If you try to fry the fish too fast, with a “vigorous fire,” you’ll get a fish superficially fried on the outside but raw on the inside. “So it is the same as your Sifu with finite Kung Fu. Even he has taught you hand in hand for ten years, it is useless.”

Sifu Sam Lau is another Wing Chun master who, like Wong Shun Leung, started training in Western Boxing in Hong Kong and then switched to Wing Chun. He lived near Ip Man in Hong Kong and was placed with Moy Yat for training.

The video below is of a couple of his guys in his school – he is the one with the glasses circling the training session.

In this video, he is interviewed about his school, which has a hostel attached. Apparently, at the time of the video, it cost about $800 a month for a room in their hostel plus training fees. Not bad!

These guys are doing what is also called Gor Sau, which is a pretty unstructured Chi Sao session, in which the two trainees either takes turns or both go at once. What I like about this session is they are competitive yet good-natured.
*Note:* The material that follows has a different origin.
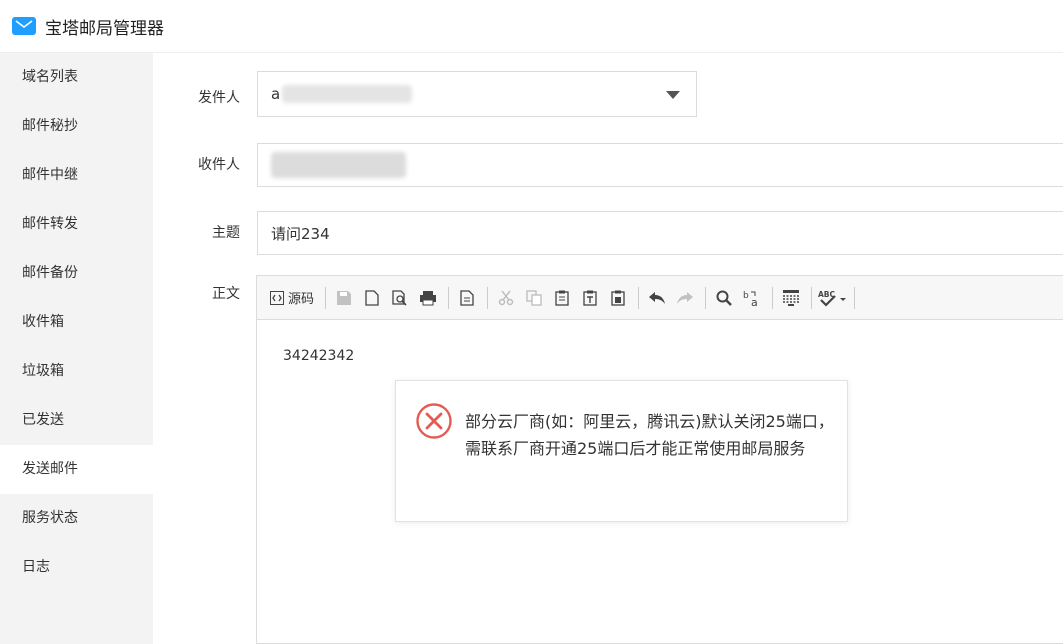 The image size is (1063, 644). I want to click on sidebar-item-mail-bcc: 邮件秘抄, so click(76, 126).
This is always the problem point in training – how do you “sort-of” fight without dangerous competitiveness or angry feelings?

When you leave the kwoon, you are only keeping the skill you developed and the changes in your personality – nobody in the real world will care whether you “won” or “lost” in Chi Sao drills! Chi Sao is a drill which pressure tests your skills for deployment in the real world in life or death situations. Its also a drill which requires that you overcome your ego in order to make significant progress.